Work instructions — Each line of the records below that holds "will" should be copied out.
─── Material for this exercise
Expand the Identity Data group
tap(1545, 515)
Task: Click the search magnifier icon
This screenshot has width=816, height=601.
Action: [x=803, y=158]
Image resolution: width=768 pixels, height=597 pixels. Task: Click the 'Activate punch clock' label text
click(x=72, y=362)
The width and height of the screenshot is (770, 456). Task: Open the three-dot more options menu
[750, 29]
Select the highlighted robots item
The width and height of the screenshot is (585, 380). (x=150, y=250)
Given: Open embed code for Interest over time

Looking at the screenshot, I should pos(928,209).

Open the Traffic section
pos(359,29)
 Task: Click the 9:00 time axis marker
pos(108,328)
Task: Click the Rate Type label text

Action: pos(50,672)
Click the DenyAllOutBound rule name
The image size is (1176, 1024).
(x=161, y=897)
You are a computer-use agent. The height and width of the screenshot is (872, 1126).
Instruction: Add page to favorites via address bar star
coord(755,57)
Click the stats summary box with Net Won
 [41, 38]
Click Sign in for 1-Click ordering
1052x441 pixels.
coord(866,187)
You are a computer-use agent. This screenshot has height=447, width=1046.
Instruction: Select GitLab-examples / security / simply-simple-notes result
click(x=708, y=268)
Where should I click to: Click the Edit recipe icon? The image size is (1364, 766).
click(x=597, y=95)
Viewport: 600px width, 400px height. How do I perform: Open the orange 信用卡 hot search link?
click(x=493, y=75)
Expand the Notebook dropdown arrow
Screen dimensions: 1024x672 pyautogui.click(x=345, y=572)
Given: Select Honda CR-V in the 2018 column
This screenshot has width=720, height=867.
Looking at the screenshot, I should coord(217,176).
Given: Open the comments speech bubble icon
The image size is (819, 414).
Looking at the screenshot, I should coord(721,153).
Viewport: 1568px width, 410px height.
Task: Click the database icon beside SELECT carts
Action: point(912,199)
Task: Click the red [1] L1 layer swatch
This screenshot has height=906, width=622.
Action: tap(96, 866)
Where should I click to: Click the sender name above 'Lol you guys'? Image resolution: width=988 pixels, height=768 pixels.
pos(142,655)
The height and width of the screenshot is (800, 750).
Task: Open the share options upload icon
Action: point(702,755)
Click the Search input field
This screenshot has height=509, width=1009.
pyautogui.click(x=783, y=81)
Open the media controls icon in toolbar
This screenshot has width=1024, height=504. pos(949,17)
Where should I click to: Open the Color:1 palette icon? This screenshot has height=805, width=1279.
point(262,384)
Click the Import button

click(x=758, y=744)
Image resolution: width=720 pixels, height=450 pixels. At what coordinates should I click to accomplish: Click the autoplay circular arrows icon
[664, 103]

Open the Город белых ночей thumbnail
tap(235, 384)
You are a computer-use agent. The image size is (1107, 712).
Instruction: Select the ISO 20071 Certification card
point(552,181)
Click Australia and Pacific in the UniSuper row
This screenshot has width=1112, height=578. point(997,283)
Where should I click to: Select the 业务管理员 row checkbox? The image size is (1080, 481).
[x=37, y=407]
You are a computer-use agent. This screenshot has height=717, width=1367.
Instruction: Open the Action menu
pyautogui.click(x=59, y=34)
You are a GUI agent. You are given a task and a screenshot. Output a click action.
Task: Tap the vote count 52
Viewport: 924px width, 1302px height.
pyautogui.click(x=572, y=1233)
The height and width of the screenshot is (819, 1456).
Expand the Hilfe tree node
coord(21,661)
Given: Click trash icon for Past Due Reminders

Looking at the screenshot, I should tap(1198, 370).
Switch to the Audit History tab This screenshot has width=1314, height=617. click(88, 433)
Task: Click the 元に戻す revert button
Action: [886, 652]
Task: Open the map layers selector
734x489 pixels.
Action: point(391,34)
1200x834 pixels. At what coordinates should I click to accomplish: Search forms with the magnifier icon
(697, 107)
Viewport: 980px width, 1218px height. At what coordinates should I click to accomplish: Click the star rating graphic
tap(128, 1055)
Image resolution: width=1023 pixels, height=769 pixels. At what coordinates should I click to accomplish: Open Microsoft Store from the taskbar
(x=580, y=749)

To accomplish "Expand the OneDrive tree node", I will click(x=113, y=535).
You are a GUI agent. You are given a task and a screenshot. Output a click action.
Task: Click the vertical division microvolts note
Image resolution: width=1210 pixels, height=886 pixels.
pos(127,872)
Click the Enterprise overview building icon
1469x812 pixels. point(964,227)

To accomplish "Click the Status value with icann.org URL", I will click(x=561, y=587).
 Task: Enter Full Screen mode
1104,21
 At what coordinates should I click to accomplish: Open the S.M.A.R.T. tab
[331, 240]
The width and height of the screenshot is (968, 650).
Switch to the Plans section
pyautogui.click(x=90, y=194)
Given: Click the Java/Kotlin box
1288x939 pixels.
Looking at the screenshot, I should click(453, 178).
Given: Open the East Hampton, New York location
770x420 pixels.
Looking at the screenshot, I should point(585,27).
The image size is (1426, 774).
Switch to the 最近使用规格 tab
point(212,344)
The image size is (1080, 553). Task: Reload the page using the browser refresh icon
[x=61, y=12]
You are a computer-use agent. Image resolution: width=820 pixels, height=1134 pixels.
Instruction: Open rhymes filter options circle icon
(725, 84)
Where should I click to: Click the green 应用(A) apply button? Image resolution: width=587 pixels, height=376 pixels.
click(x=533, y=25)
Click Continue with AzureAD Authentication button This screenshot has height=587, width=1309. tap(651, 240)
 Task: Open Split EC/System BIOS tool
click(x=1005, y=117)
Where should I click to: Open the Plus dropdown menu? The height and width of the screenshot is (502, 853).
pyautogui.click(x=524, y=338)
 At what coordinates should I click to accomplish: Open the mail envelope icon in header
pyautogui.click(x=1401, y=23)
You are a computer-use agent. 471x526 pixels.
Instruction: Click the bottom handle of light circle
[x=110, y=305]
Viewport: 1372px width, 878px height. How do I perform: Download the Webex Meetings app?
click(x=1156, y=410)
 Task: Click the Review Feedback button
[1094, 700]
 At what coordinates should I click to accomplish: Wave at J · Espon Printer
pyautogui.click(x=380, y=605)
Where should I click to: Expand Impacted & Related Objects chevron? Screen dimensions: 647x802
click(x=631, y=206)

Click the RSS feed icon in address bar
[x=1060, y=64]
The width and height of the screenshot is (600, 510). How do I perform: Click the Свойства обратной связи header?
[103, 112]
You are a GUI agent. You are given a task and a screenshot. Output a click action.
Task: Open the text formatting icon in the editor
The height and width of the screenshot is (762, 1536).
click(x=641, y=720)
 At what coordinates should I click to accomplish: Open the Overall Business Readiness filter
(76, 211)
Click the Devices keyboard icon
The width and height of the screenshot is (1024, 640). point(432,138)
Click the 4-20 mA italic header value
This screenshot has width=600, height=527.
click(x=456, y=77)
──────
Solution for this exercise —
To accomplish "Expand the OneDrive tree node", I will click(x=113, y=535).
To accomplish "Click the Status value with icann.org URL", I will click(x=561, y=587).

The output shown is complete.